Key Planning Considerations
1. The 39% Personal Tax Rate Impact
For high-income earners with total income exceeding $180,000 annually:
- Income above this threshold is taxed at 39%
- Dividends only provide tax credits at 33%
- Result: Additional 6% tax liability on dividend income above the threshold
This creates a tax disadvantage for high-income shareholders receiving significant dividend income.
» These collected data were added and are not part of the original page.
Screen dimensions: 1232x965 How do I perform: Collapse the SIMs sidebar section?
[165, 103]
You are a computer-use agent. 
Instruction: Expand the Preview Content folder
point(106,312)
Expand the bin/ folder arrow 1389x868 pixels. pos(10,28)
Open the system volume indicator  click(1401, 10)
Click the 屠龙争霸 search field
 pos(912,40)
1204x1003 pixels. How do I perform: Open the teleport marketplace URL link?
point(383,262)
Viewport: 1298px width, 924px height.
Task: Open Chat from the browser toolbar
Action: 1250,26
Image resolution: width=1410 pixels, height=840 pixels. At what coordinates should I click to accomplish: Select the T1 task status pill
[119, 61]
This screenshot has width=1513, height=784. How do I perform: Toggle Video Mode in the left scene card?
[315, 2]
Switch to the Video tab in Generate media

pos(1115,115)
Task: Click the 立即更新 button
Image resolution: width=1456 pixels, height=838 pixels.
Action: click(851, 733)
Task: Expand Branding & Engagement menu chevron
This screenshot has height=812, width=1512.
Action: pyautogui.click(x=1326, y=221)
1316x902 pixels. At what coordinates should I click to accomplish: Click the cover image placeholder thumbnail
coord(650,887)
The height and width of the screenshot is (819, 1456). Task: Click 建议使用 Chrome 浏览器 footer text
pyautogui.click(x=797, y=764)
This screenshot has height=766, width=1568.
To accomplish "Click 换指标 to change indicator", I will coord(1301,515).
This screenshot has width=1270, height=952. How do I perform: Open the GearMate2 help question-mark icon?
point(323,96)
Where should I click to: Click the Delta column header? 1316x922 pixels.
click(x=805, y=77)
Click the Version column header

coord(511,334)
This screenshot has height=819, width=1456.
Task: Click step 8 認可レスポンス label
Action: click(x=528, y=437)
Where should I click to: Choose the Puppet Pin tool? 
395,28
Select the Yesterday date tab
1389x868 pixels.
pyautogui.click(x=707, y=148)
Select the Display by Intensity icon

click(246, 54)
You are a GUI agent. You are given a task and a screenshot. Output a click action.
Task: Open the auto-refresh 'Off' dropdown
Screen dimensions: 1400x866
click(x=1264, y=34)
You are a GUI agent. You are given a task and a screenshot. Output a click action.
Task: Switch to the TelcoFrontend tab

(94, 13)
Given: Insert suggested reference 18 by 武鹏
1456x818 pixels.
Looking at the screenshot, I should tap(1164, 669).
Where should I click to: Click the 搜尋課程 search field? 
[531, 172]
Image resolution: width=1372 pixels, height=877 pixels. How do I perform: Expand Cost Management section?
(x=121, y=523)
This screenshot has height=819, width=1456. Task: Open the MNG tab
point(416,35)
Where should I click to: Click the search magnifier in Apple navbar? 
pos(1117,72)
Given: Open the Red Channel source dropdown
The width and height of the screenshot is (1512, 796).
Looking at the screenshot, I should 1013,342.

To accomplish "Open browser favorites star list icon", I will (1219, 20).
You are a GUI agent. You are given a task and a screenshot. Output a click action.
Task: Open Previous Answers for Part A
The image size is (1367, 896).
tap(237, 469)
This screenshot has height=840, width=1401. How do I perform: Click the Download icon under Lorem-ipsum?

Learn more: How Much Tax Will I Pay in NZ: Guide to NZ Tax Rates
2. Trust Tax Rate Changes
With trust tax rates potentially reaching 39% for net income exceeding $10,000 (effective from 1 April 2024):
- Trusts receiving dividends may face higher tax rates
- Planning Opportunity: Consider distributing dividends to beneficiaries in lower tax brackets
- This strategy can optimize the overall tax outcome for the trust structure
3. Shareholder Continuity Requirements
To maintain imputation credits, companies must satisfy the shareholder continuity rule:
- Requirement: At least 66% of shareholders must remain the same
- Timeframe: From when the tax was paid until dividends are issued
- Consequence: Failing this test can result in forfeiting imputation credits
Critical Point: Always consult your accountant before making any shareholding changes, as the consequences can be significant and irreversible.
Alternative Distribution Methods
Shareholder Salaries
Instead of dividends, companies can distribute profits through shareholder salaries. This approach:
- Avoids the imputation credit system complexity
- Creates PAYE obligations and ACC levies
- May provide different tax outcomes depending on circumstances
The choice between dividends and salaries should be made after considering all tax implications and compliance requirements.
Read more: Drawings and shareholder current accounts
Best Practices for Dividend and Imputation Credit Planning
1. Regular ICA Monitoring
- Track the ICA balance throughout the year
- Plan dividend payments to avoid debit balances
- Consider timing of tax payments and dividend declarations
2. Tax Rate Optimization
- Review shareholders’ personal tax positions
- Consider the impact of the 39% tax rate
- Evaluate trust structures and beneficiary distributions
3. Compliance Management
- Ensure solvency tests are properly documented
- Maintain accurate dividend registers
- Keep detailed ICA records
4. Professional Advice
Given the complexity of dividend and imputation credit rules, professional accounting advice is essential for:
- Optimal tax planning
- Compliance with all requirements
- Avoiding costly penalties and mistakes
The Last Word on Dividends & Imputation Credits
Understanding dividends and imputation credits is crucial for New Zealand business owners and investors. The system, while complex, provides an effective mechanism to prevent double taxation and can be used strategically for tax planning purposes.
Key takeaways include:
- Dividends must meet solvency tests before declaration
- The imputation credit system prevents double taxation
- Dividend Withholding Tax bridges the gap between company and dividend tax rates
- Shareholder continuity rules must be carefully managed
- High-income earners face additional considerations with the 39% tax rate
The interplay between company tax, personal tax rates, and imputation credits creates numerous planning opportunities but also potential pitfalls. Regular monitoring of your Imputation Credit Account, understanding the tax implications for all shareholders, and maintaining compliance with continuity requirements are essential for successful dividend planning.
Whether you’re a business owner considering dividend payments or an investor receiving dividends, understanding these concepts will help you make informed decisions and optimize your tax position within New Zealand’s tax system. Always consult with qualified tax professionals to ensure your specific circumstances are properly addressed and you remain compliant with all regulatory requirements.